Si avec l’ADSL la question de quantité de données consommées ne se pose même pas, notre mode de consommation était différent car nous passions 3 à 4 heures sur notre PC une fois à la maison, souvent en mode multitâches avec un nombre incalculable de fenêtres ouvertes. Avec les smartphones et tablettes, bien que nous utilisions notre téléphone sur de petits laps de temps, les applications que nous utilisons restent souvent connectées même lorsque nous n’utilisons pas notre smartphone ou tablette et nous nous retrouvons souvent à avoir épuisé notre forfait sans même avoir l’impression d’en avoir réellement profité ! Notre mode de consommation a changé !

- Le piratage. Comme au sein de la majorité des pays en voie de développement, le piratage fait rage. Combien de personnes que vous connaissez achètent encore leurs musiques et/ou leurs films ? Quand bien même ils les achèteraient, nous savons tous comment les CD et autres DVD vendus dans le commerce sont fabriqués. LE TELECHARGEMENT de multimédias est l’un des sports favoris de nos internautes (taux de piratage en Algérie : 84% !). Il n’est possible qu’au travers d’une connexion ADSL car bien que le débit soit relativement lent, il reste illimité. Le coût par multimédia téléchargé n’en est que plus bas.

La conclusion est que les différentes technologies proposées ont encore de beaux jours devant elles en Algérie comme partout dans le monde. Beaucoup avaient prédit la mort des réseaux 2G avec l’avènement de la 3G puis de la 4G et pourtant plus de 60% de la population mondiale ayant accès à un réseau de téléphonie mobile le sont en 2G.
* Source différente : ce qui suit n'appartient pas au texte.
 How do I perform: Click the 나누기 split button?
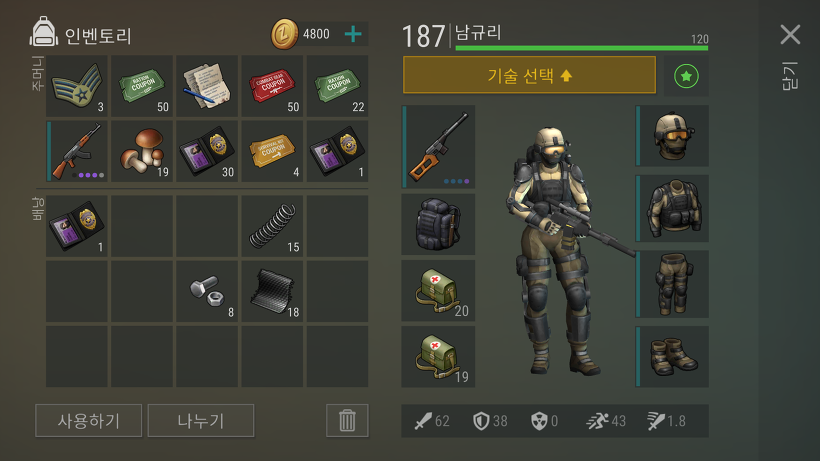tap(201, 420)
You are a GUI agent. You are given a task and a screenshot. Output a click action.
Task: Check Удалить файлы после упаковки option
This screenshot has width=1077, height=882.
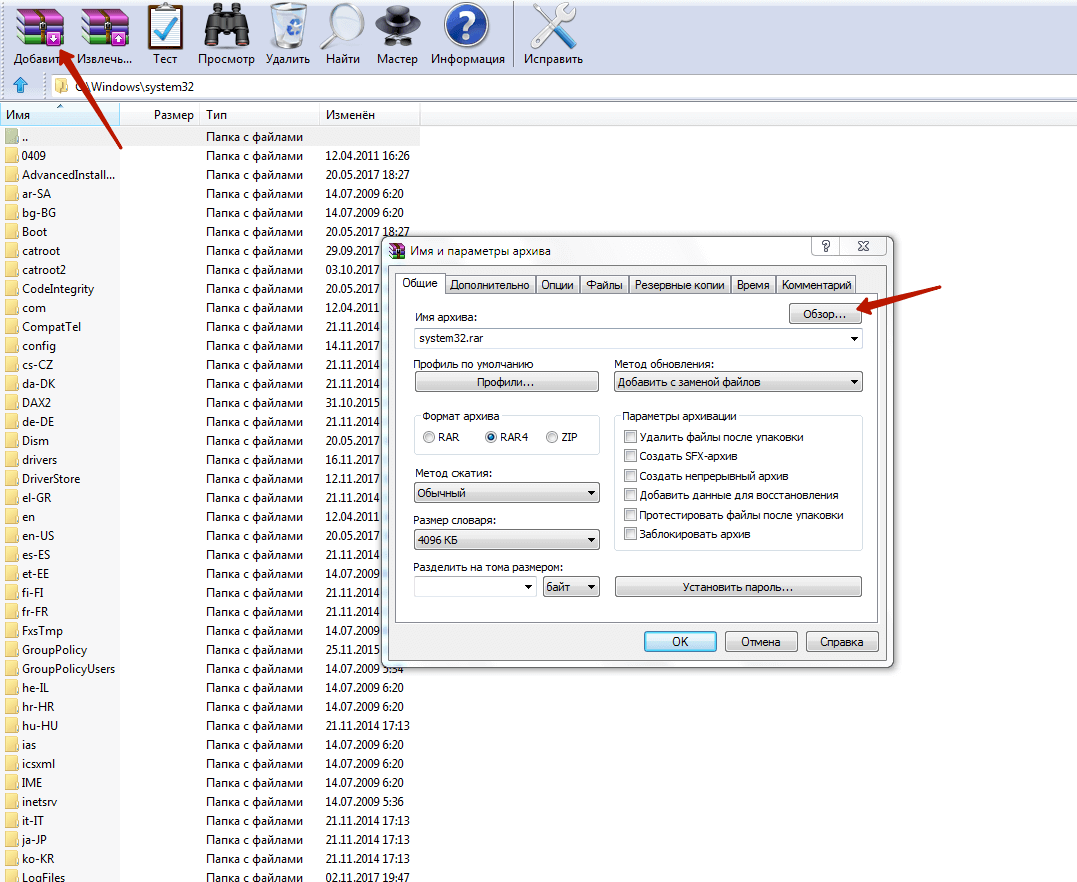[x=630, y=437]
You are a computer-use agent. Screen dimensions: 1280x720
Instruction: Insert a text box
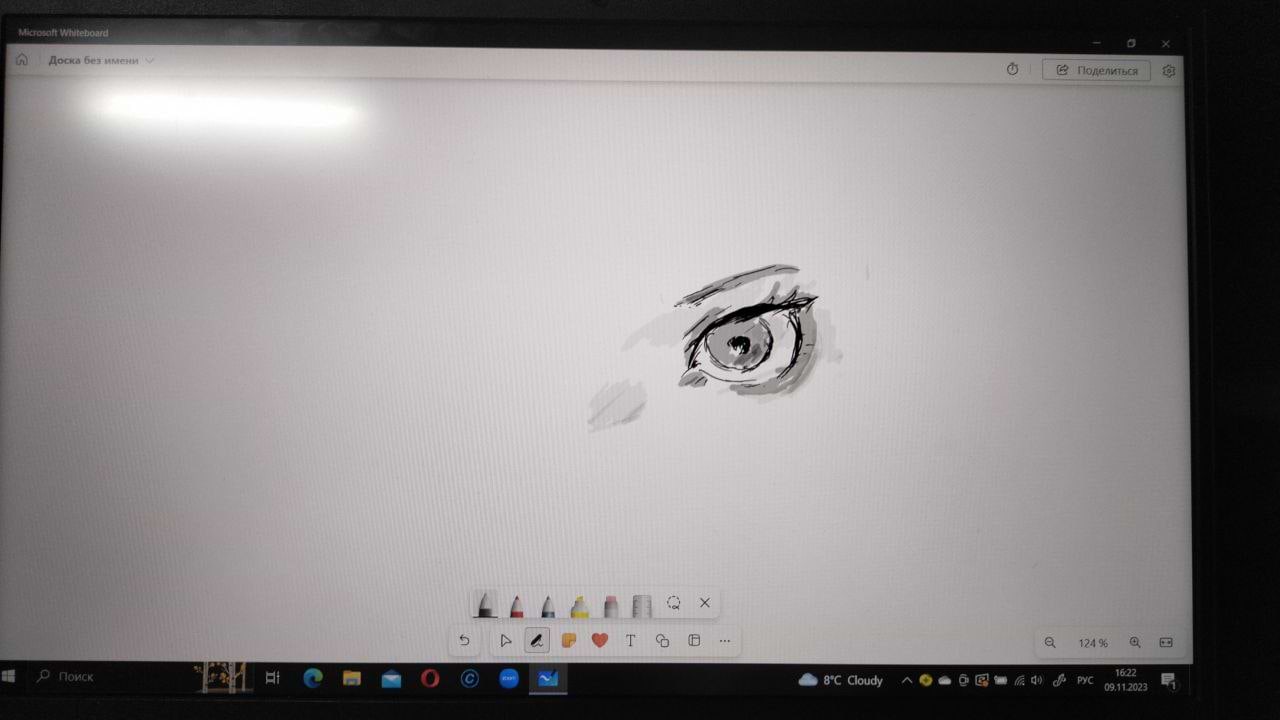(x=630, y=641)
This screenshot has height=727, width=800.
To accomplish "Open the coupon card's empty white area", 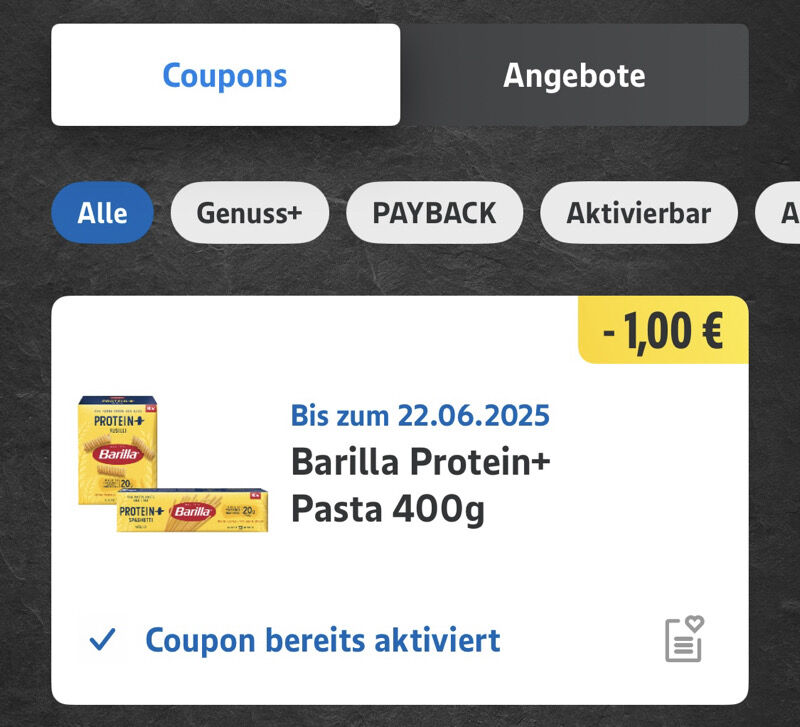I will point(638,510).
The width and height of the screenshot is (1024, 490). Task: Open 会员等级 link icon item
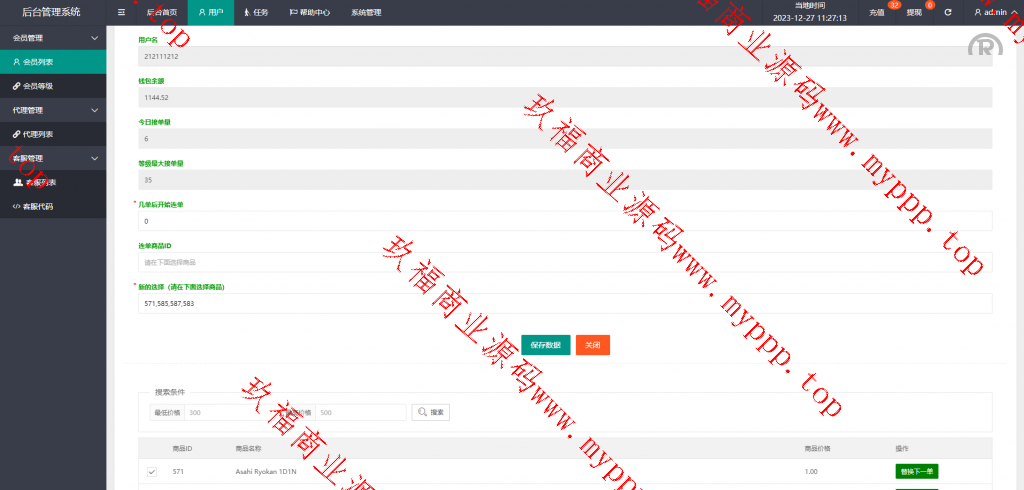point(38,86)
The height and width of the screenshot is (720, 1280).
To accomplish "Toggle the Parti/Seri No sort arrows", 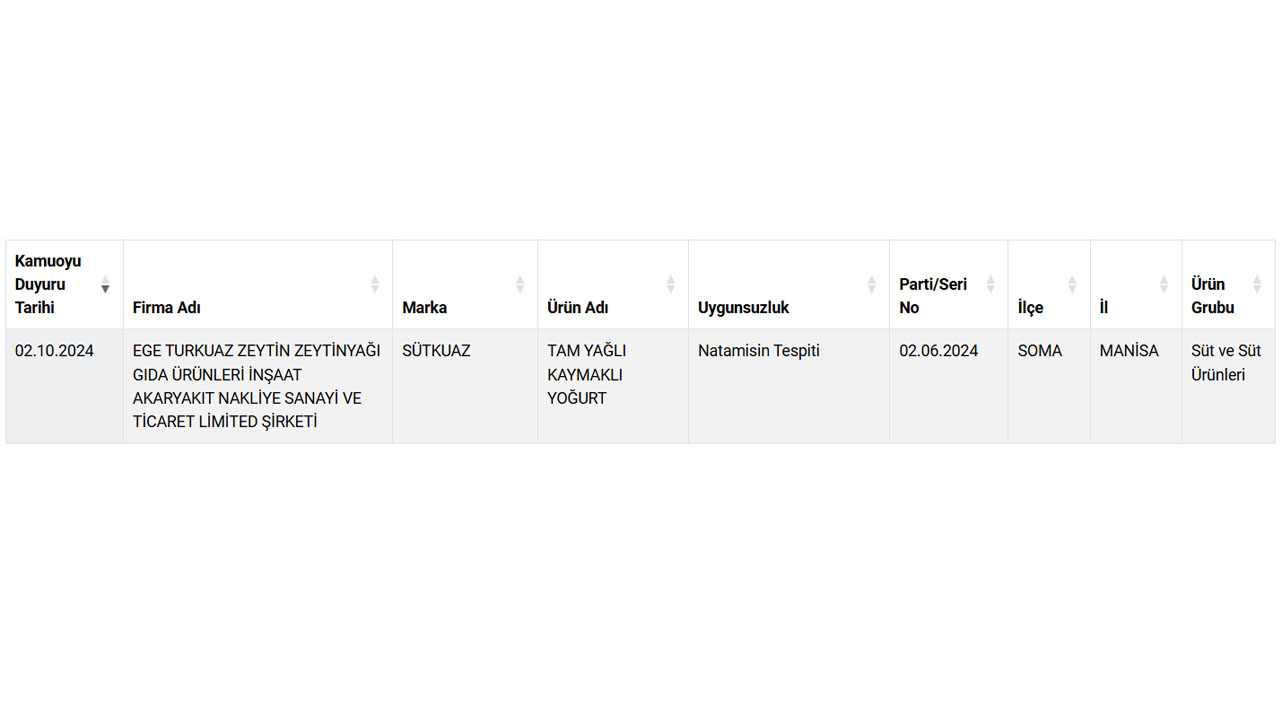I will pos(990,284).
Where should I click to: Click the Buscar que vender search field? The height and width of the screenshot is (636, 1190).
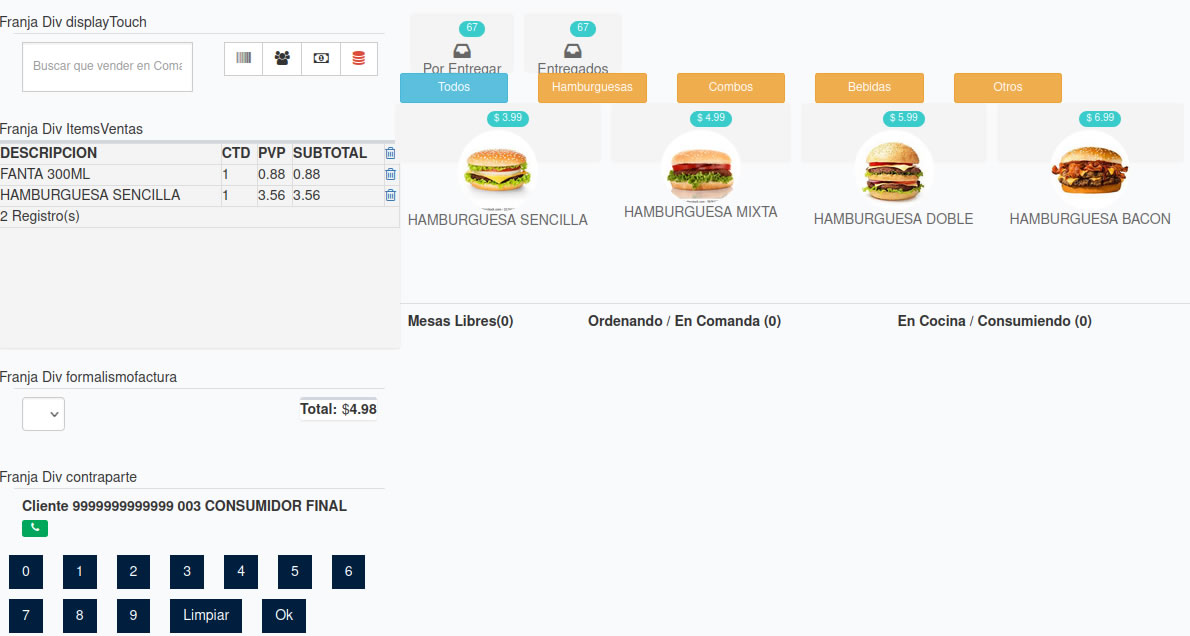(x=107, y=66)
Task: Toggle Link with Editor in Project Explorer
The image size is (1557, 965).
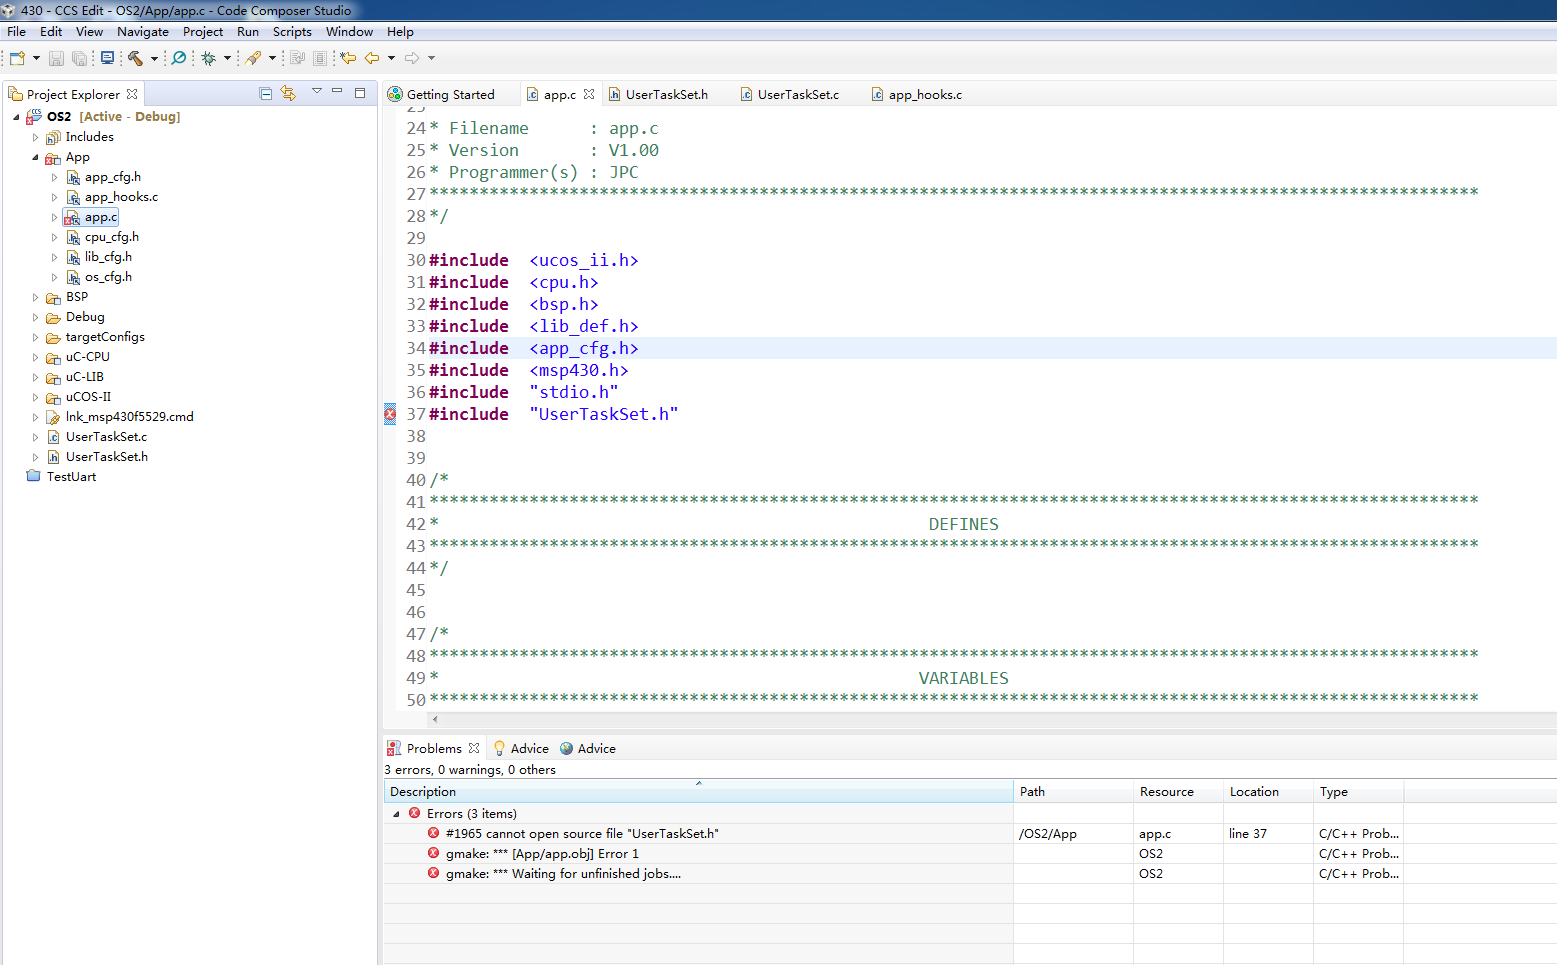Action: 289,94
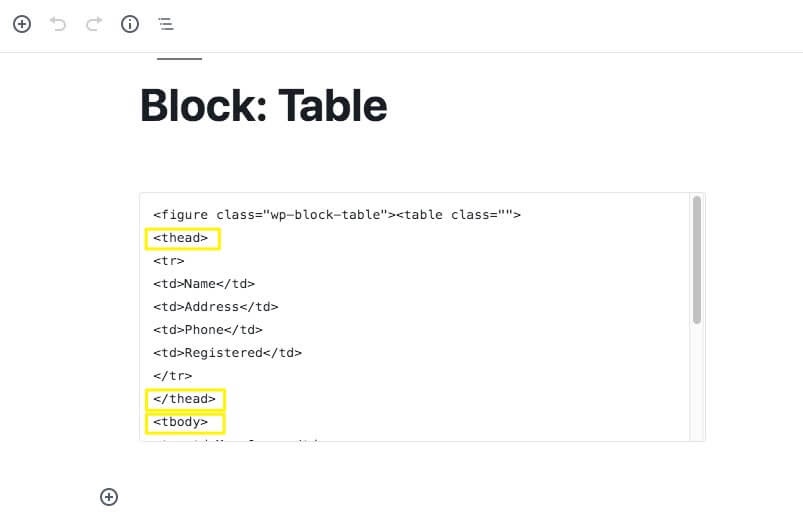This screenshot has height=525, width=803.
Task: Click the closing </tr> tag line
Action: (x=173, y=376)
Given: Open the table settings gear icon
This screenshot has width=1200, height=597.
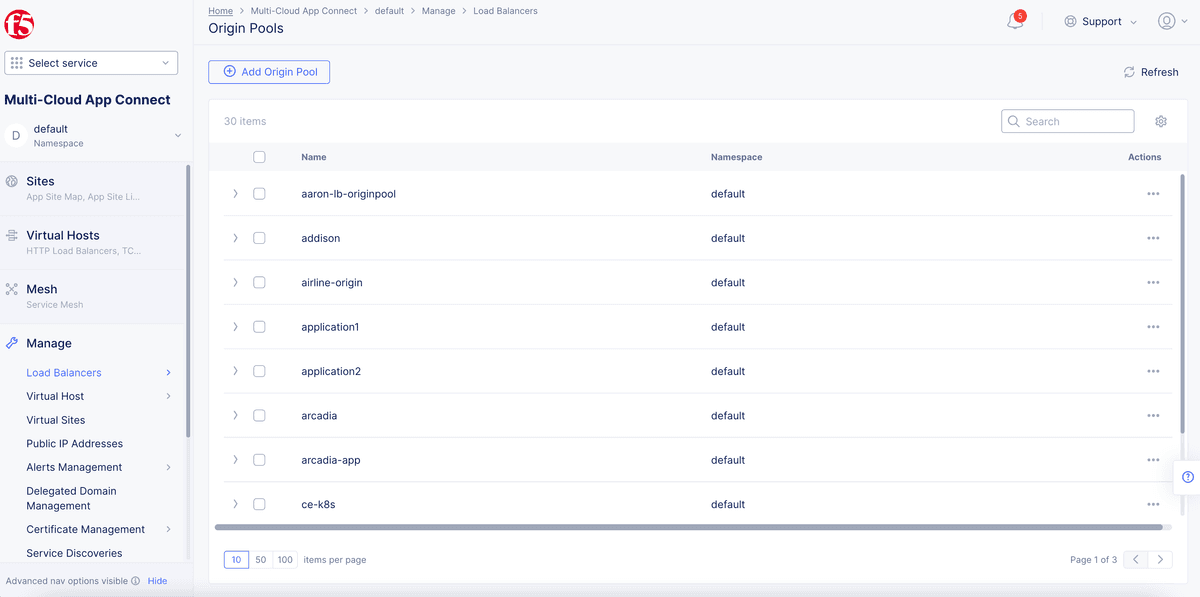Looking at the screenshot, I should click(x=1160, y=121).
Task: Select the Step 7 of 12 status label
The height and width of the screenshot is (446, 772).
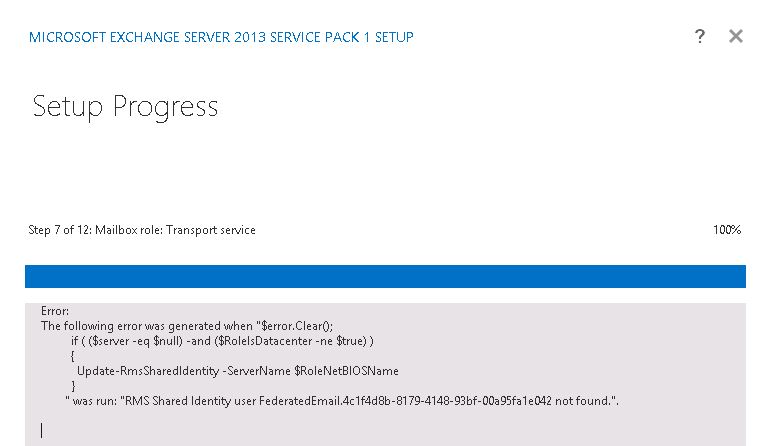Action: coord(142,230)
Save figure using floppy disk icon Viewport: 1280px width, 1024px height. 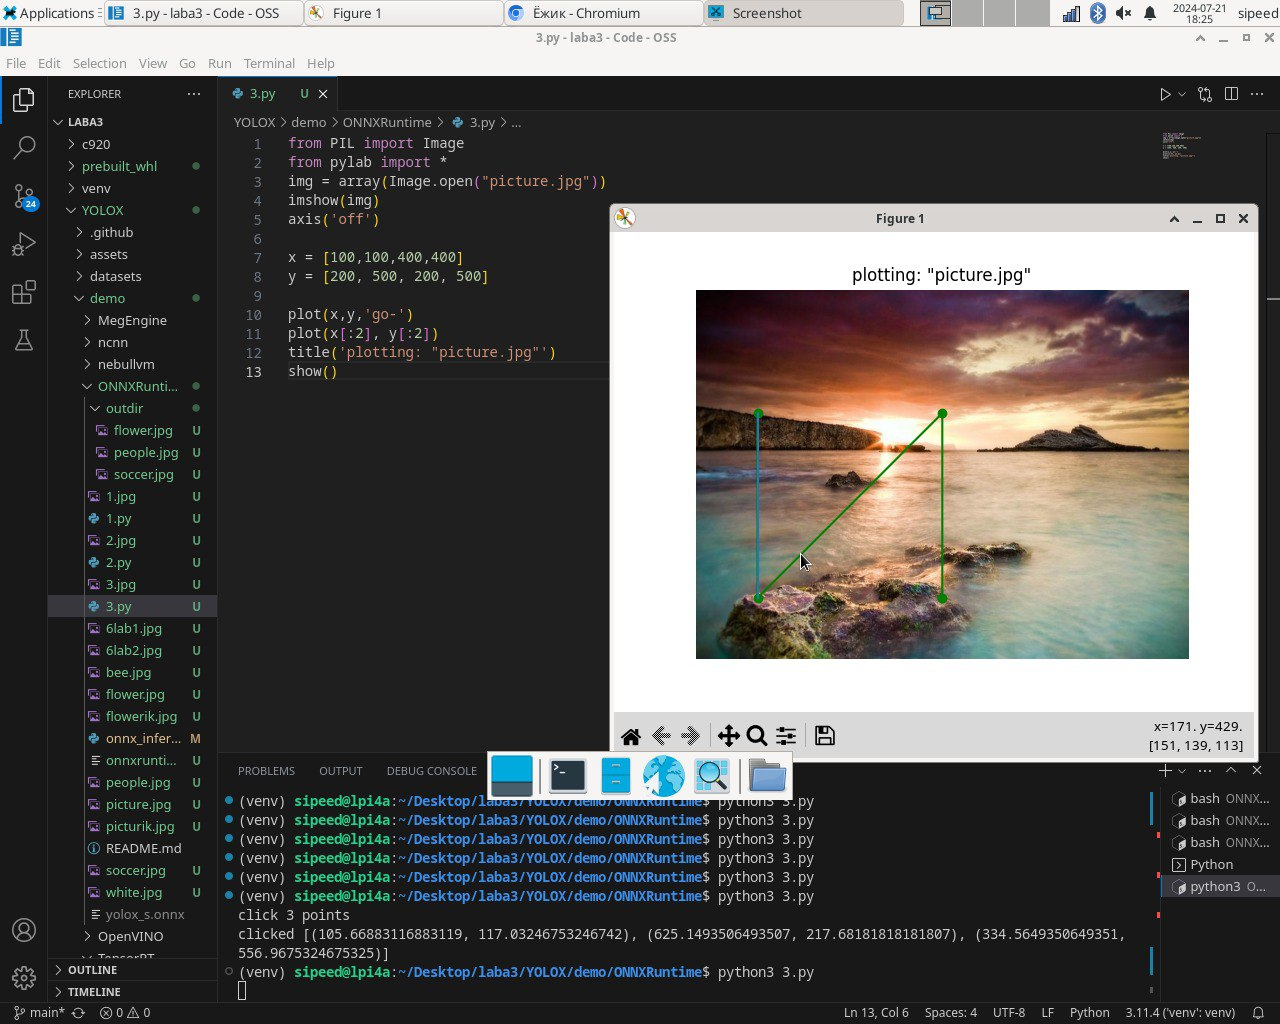825,737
Les technologies sont créées et améliorées afin de nous permettre à tous de converger vers ce nouvel univers virtuellement connecté de la manière la plus simple. Mais l’objectif principal reste la rentabilité et chacun devra être capable d’accéder à cet univers à travers la technologie à laquelle son budget lui permet d’accéder, mais personne ne sera jamais exclu.